My bf (M25) and I (F25) having been dating for about 2.5 years - a lot of which has been long distance. He lives in another country for work and is very unhappy there and I’m having my own struggles in my grad program.
Things were going really well until this august. He came to visit for a month and we travelled around and met my friends etc. One night I told him I didn’t want to wear lingerie and he got upset with me saying that it’s the one thing he really likes in bed and that I’m ignoring his needs. Lingerie makes me uncomfortable but I wear it sometimes for him. That spiraled into me not being exciting enough and not planning more things for his trip. He also made constant comments about my being unfit and unhealthy. I was food restricted as a child and the pandemic has made it hard to do exercise that I enjoy, but I’ve gained no weight since we started dating and I’m pretty skinny. These things started to pick away at my self-esteem.
When he came to visit for Christmas things got worse. Again, he went off on me for ignoring his needs when I said I didn’t want to have sex for the second time that day because I didn’t feel well. It was hard to have sex for a lot of the trip because my brother stayed home due to covid.

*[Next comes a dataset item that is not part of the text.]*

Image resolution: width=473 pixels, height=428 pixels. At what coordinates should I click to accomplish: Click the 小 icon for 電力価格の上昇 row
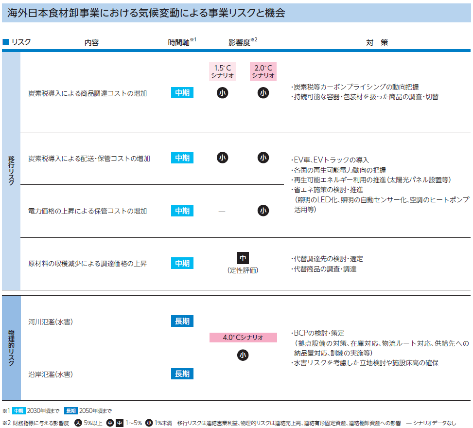263,210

He was also frustrated that I didn’t want to do more things but I was uncomfortable because of the case numbers - we did plenty regardless of my discomfort. I really tried my best to make him happy despite the circumstances and it was a lot of pressure on me.
When he got home he said that he was losing attraction to me because that I wasn’t adventurous and healthy enough and he wasn’t fulfilled sexually. I’m trying to address these but I can’t help but feel embarrassed. It’s really wearing on my self esteem. Am I being too sensitive?
TL;DR my boyfriend told me he’s less attracted to me because I’m not adventurous, too risk-adverse, not healthy enough, only occasionally wear lingerie. It’s wearing on my self esteem. Am I being to defensive/sensitive?